APPLICATION QUESTIONS AND PROBLEMS

Section 14.1
*19. Duchenne muscular dystrophy is caused by a mutation in a gene that
comprises 2.5 million nucleotides and specifies a protein called dystrophin.
However, less than 1% of the gene actually encodes the amino acids in the
dystrophin protein. On the basis of what you now know about gene
structure and RNA processing in eukaryotic cells, provide a possible
explanation for the large size of the dystrophin gene.

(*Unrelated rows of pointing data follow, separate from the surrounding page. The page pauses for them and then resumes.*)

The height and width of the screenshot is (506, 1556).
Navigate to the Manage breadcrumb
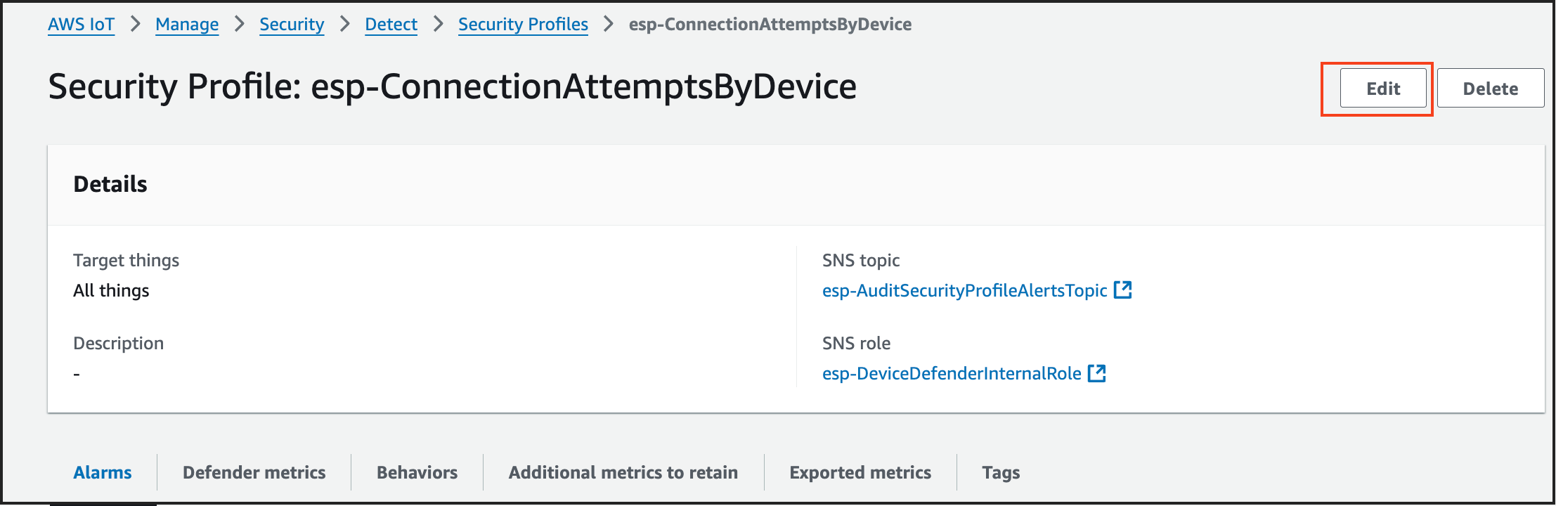(187, 24)
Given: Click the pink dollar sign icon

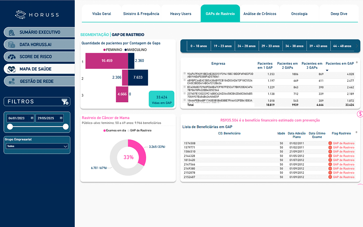Looking at the screenshot, I should tap(360, 114).
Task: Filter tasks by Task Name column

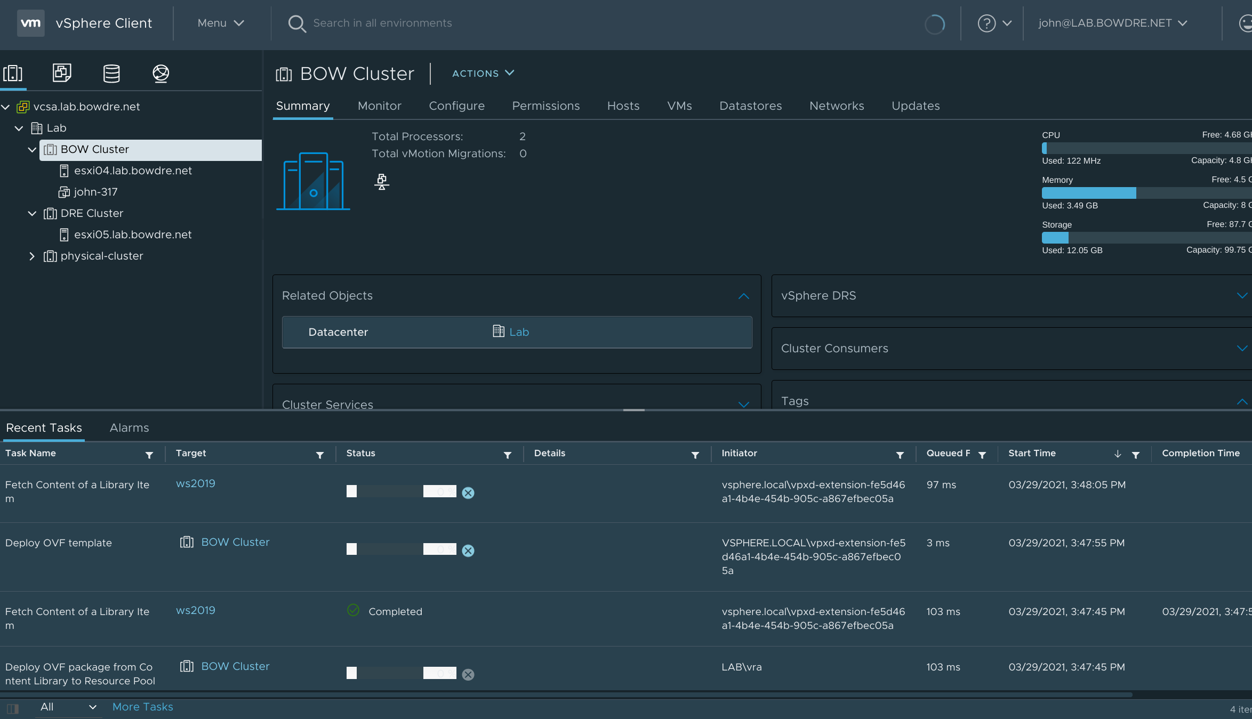Action: [149, 455]
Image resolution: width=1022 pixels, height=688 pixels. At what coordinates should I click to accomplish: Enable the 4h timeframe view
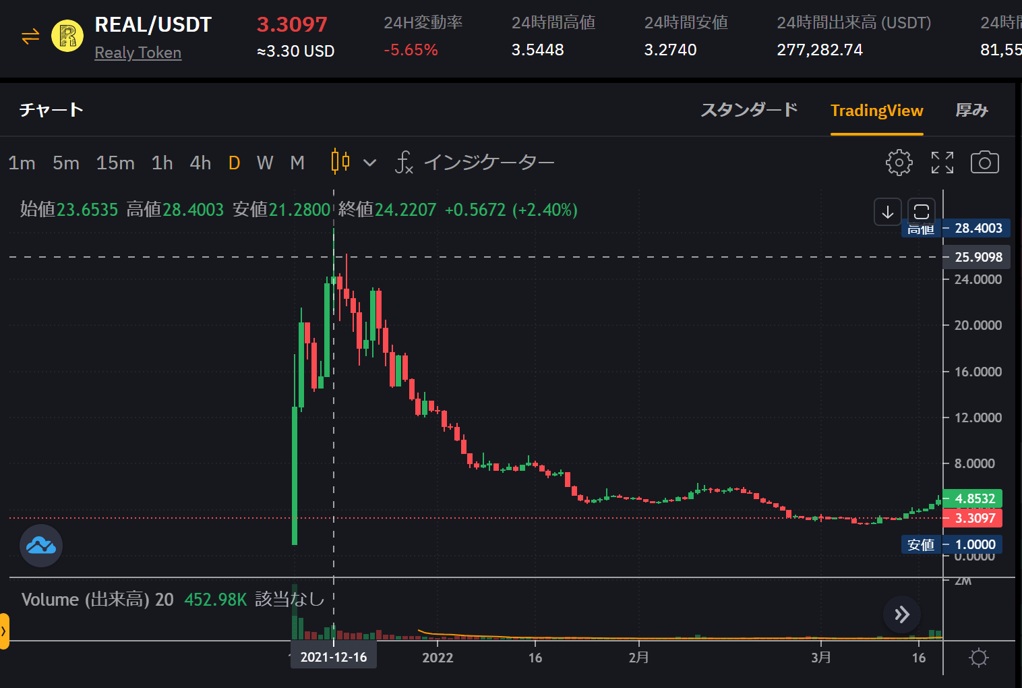200,163
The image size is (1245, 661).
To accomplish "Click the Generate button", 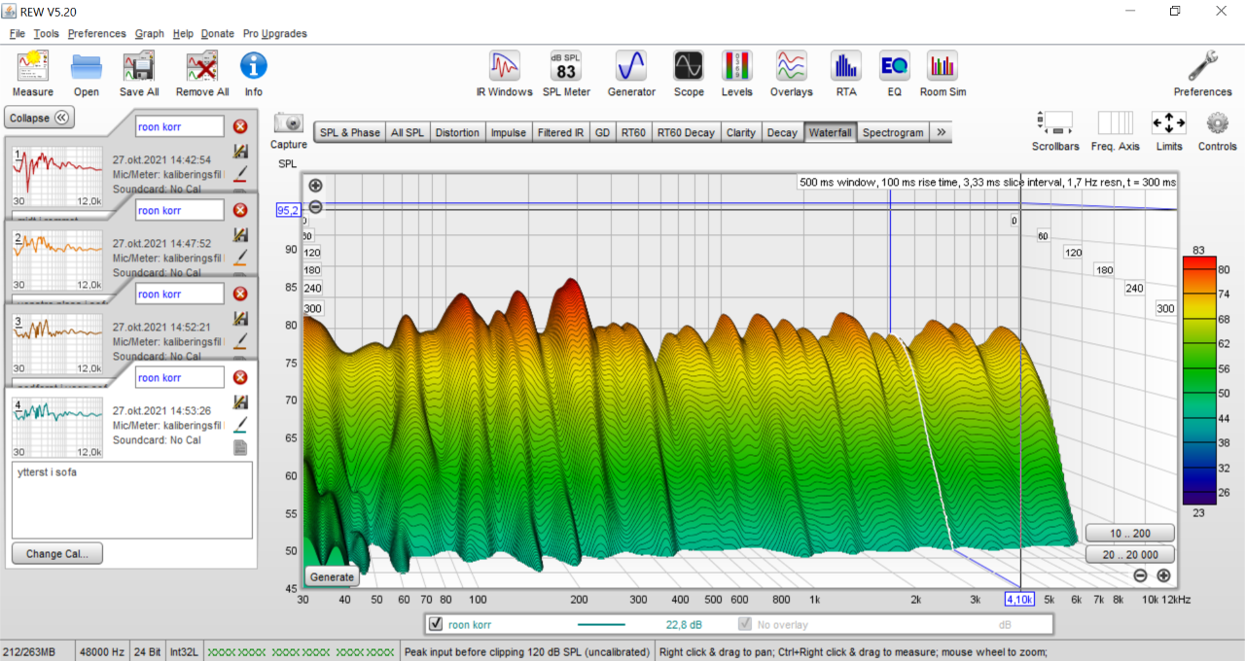I will [331, 576].
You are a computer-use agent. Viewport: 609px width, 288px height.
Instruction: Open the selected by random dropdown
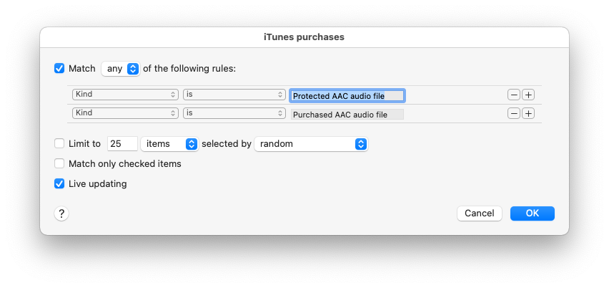311,144
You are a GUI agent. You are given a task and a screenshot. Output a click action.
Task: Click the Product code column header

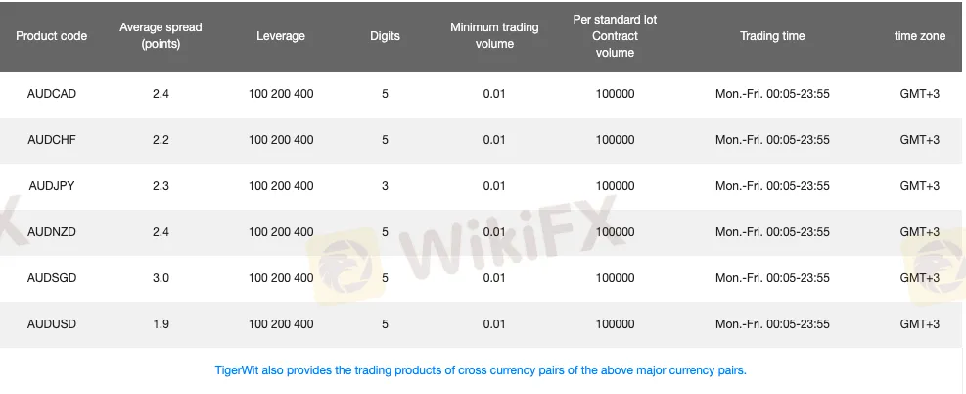[51, 36]
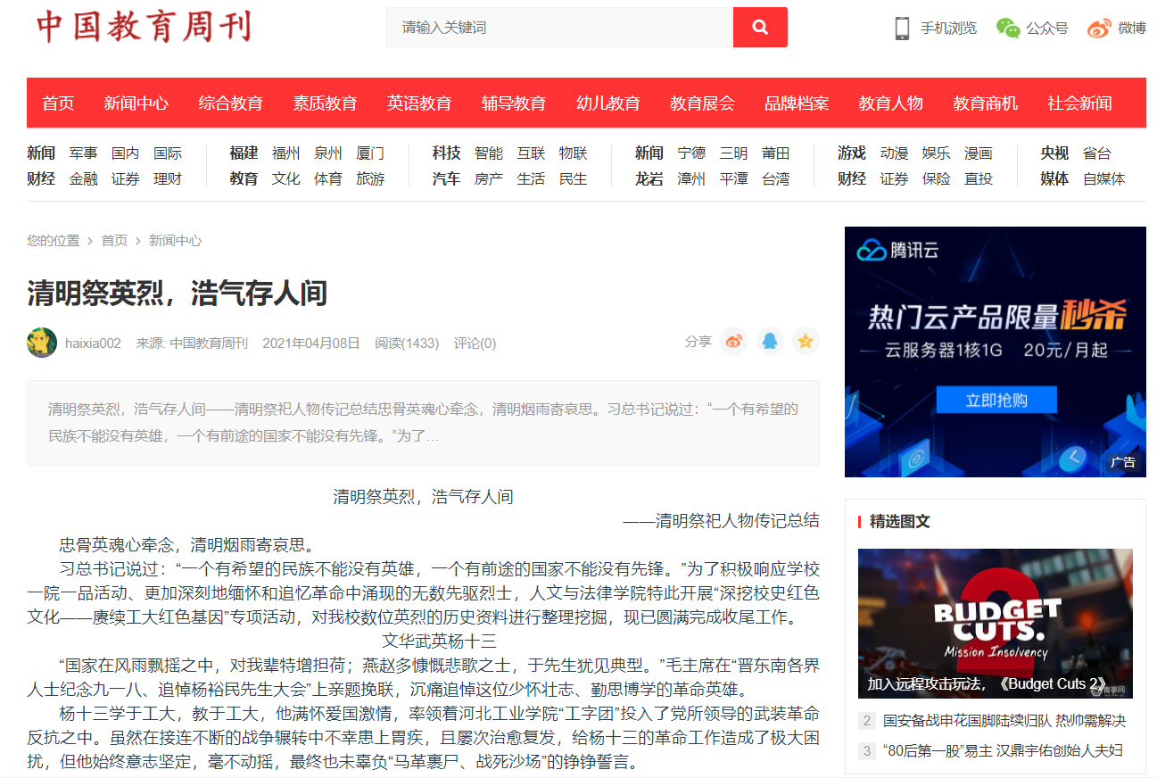Open the 国安备战申花 news headline

pos(1004,721)
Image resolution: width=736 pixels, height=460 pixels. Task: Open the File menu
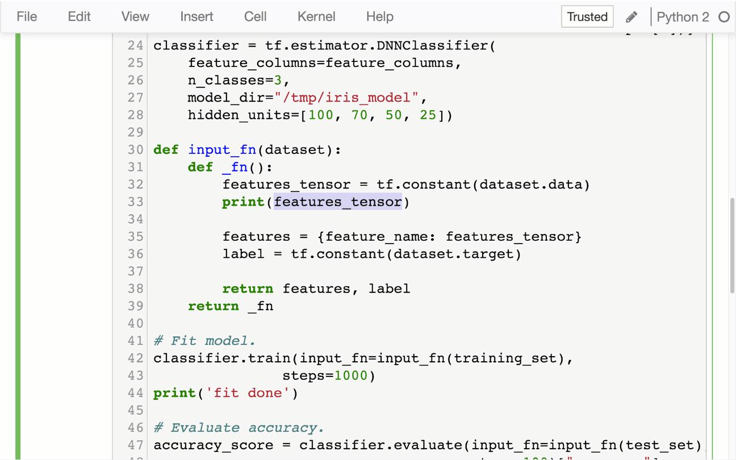click(26, 16)
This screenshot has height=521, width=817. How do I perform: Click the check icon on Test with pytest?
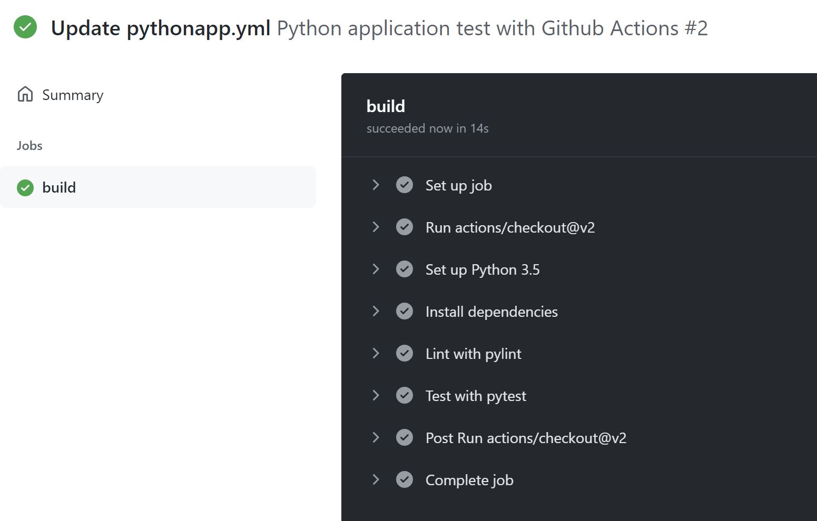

The large size of the dystrophin gene is likely due to the presence of many
intervening sequences or introns within the coding region of the gene. Excision
of the introns through RNA splicing yields the mature mRNA that encodes the
dystrophin protein.
Section 14.2
20. How do the mRNAs of bacterial cells and the pre-mRNAs of
eukaryotic cells differ? How do the mature mRNAs of bacterial and
eukaryotic cells differ?
Bacterial mRNA is translated immediately upon being transcribed. Eukaryotic
pre-mRNA must be processed. Bacterial mRNA and eukaryotic pre-mRNA have
similarities in structure. Each has a 5′ untranslated region as well as a 3′
untranslated region. Both also have protein-coding regions. However, the
protein-coding region of the pre-mRNA is disrupted by introns. The eukaryotic
pre-mRNA must be processed to produce the mature mRNA. Eukaryotic mRNA
has a 5′ cap and a poly(A) tail, unlike bacterial mRNAs. Bacterial mRNA also
contains the Shine-Dalgarno consensus sequence. Eukaryotic mRNA does not
have the equivalent.
*21. Draw a typical eukaryotic gene and the pre-mRNA and mRNA
derived from it. Assume that the gene contains three exons. Identify the
following items and, for each item, give a brief description of its function:
a. 5′ untranslated region
b. Promoter
c. AAUAAA consensus sequence
d. Transcription start site
e. 3′ untranslated region
f. Introns
g. Exons
h. Poly(A) tail
i. 5′ cap
22. How would the deletion of the Shine–Dalgarno sequence affect a
bacterial mRNA?
In bacteria, the small ribosomal subunit binds to the Shine-Dalgarno sequence
to initiate translation. If the Shine-Dalgarno sequence is deleted, then
translation initiation cannot take place, preventing protein synthesis.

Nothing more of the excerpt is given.